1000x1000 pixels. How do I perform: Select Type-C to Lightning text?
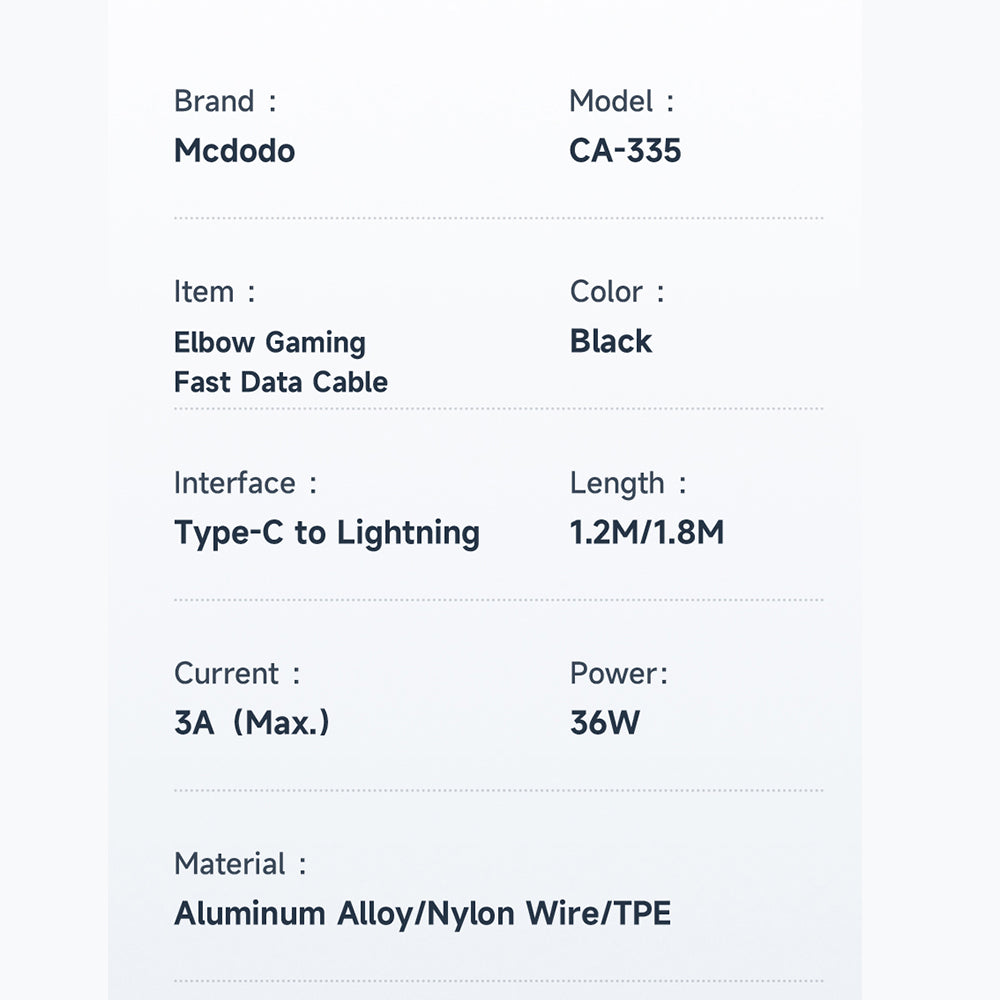[x=327, y=534]
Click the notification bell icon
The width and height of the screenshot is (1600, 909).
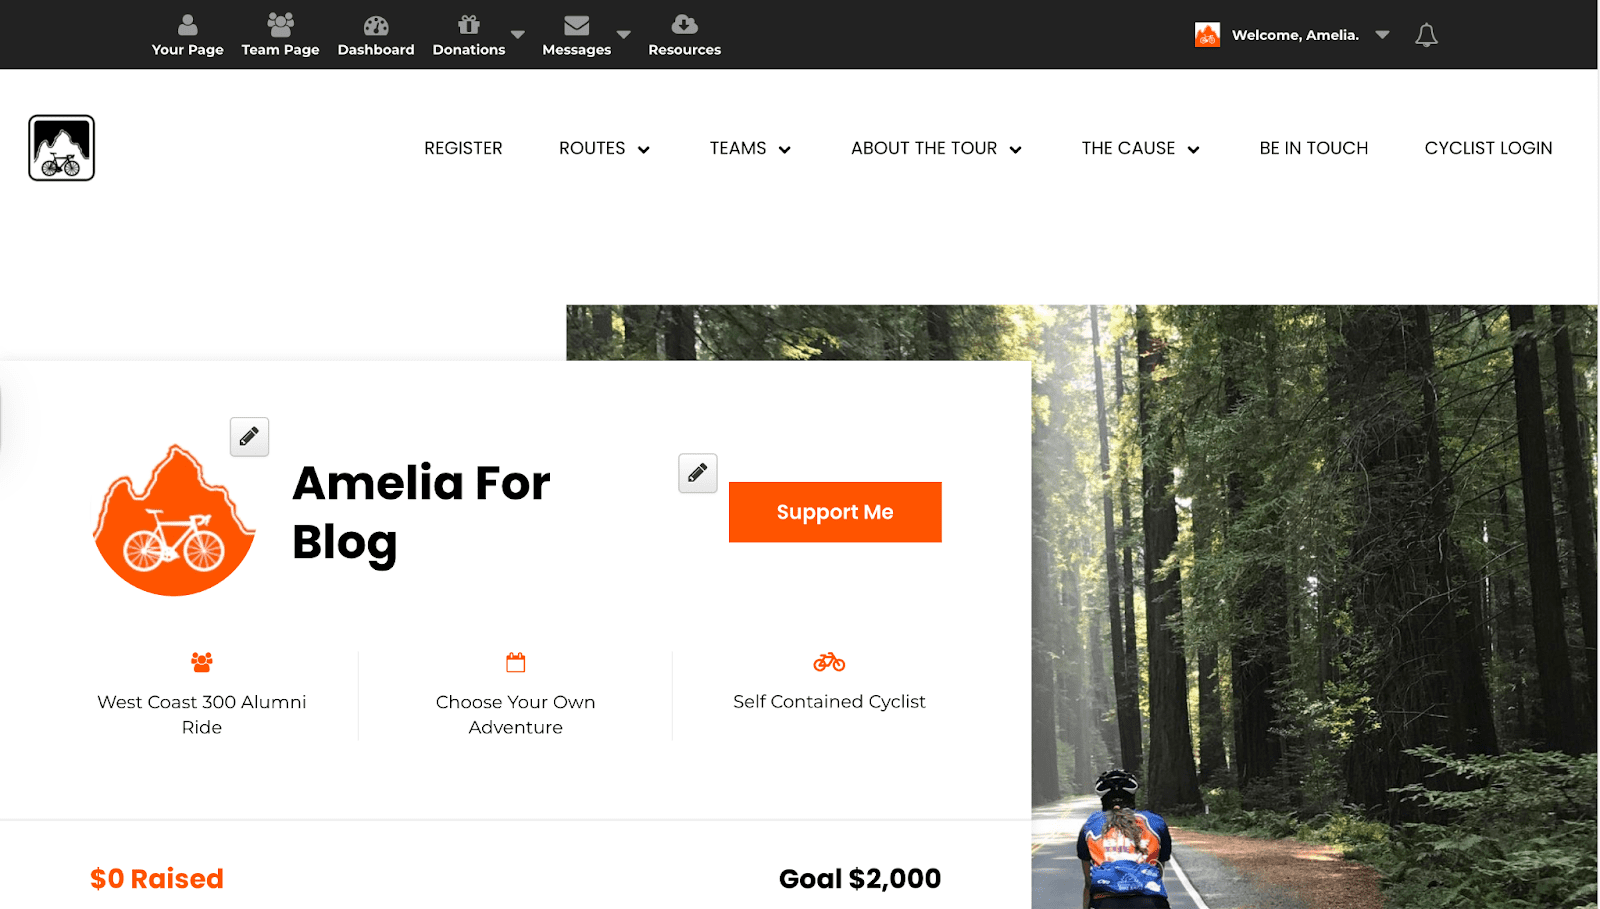(x=1426, y=35)
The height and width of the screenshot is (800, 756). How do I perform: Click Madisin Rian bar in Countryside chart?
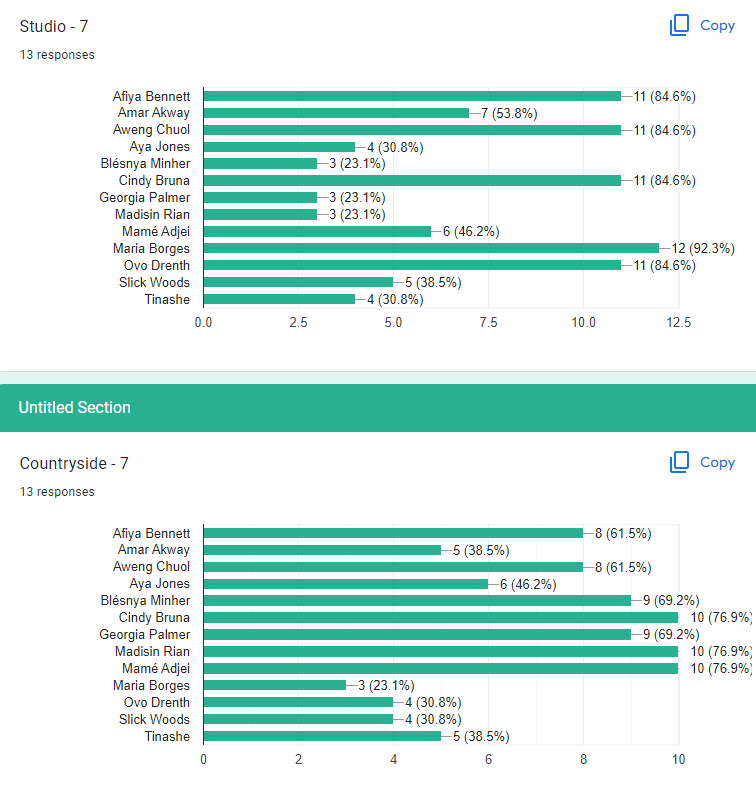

* * * *

TASK BRIEF —
Scale the answer coordinates in the material above: write out every line again, requests included, with each coordinate in the answers multiplied by 1.85 and rounded to a whole number, halves rounding up. Keep all other numbers as they are, and leave the pictures out.

EXERCISE SOLUTION —
1000x1000 pixels. How do I perform: Select Type-C to Lightning text?
[x=605, y=988]
Click the notification bell icon
The width and height of the screenshot is (1600, 909).
(x=2638, y=65)
The height and width of the screenshot is (800, 756). How do I perform: Click Madisin Rian bar in Countryside chart?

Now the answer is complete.